[THE DATA — start]

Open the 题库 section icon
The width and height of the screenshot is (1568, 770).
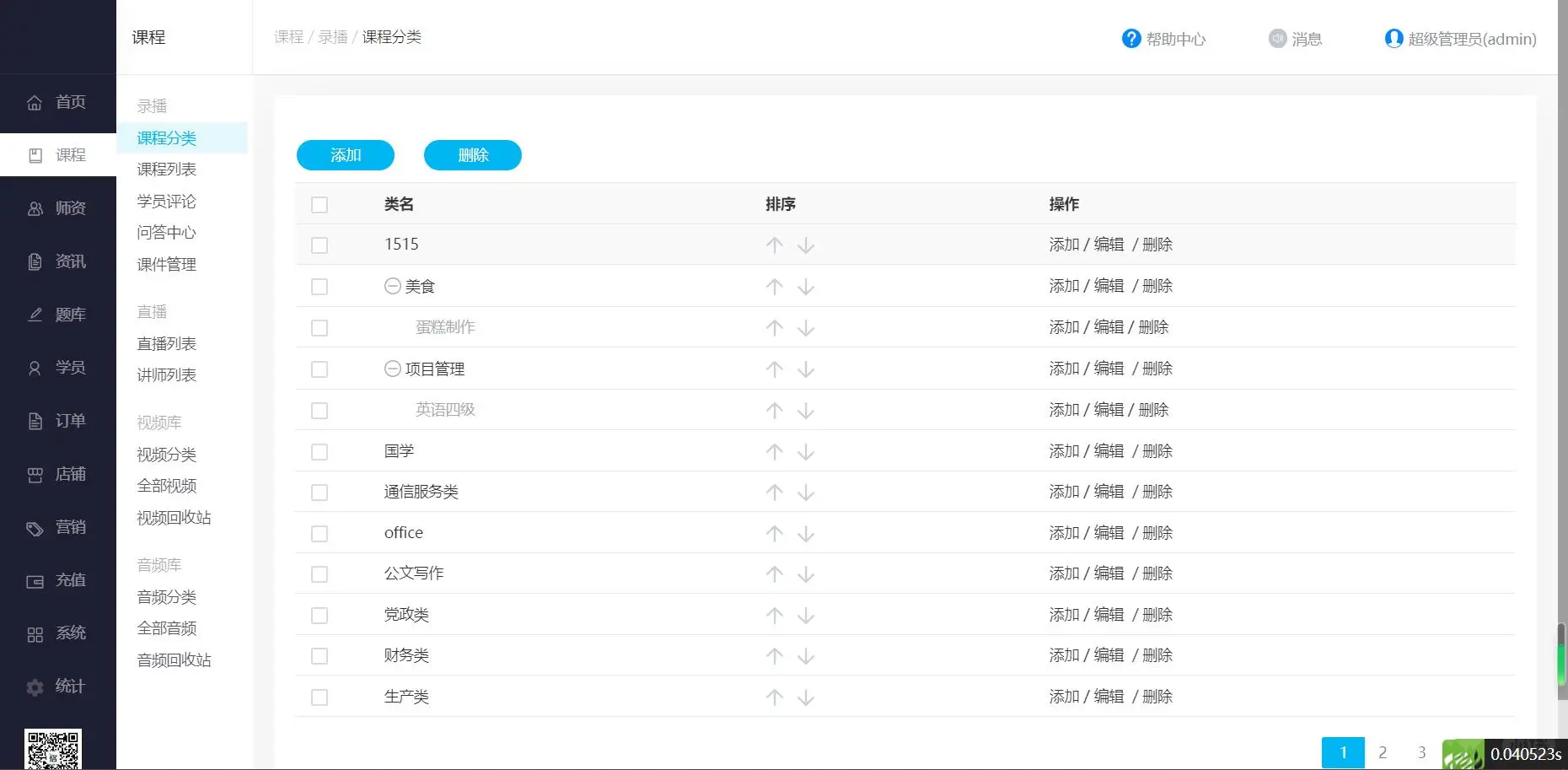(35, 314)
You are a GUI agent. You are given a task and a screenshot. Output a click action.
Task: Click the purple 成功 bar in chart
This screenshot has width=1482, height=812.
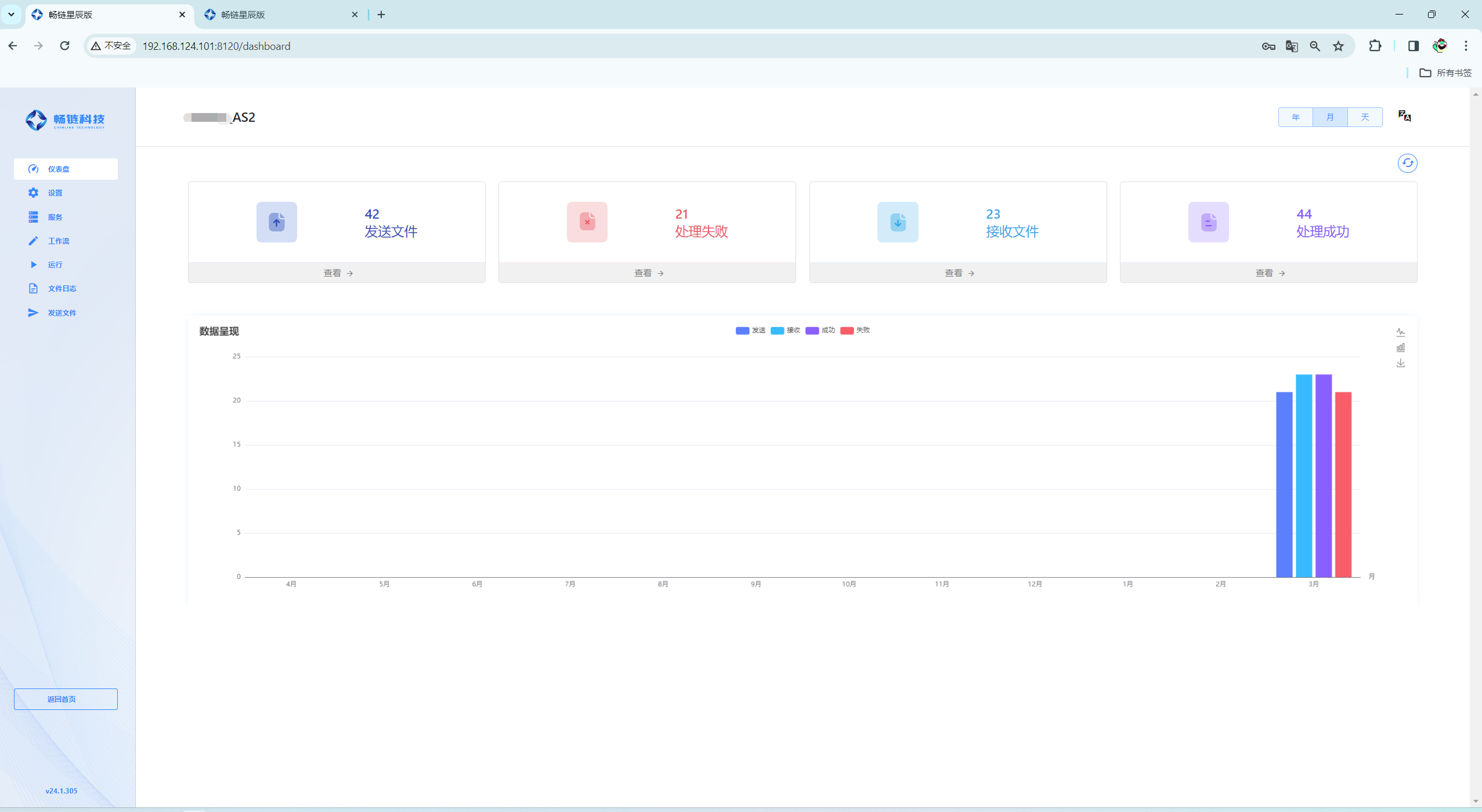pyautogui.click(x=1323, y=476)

[THE DATA — finish]

# BRIEF
Your task is to set down the records shown above exactly, minus any pictures.

# SOLVED PROBLEM
Open the 题库 section icon
The width and height of the screenshot is (1568, 770).
(35, 314)
You are a GUI agent. You are given a task and a screenshot. Output a click action.
Task: Click the purple 成功 bar in chart
This screenshot has width=1482, height=812.
pyautogui.click(x=1323, y=476)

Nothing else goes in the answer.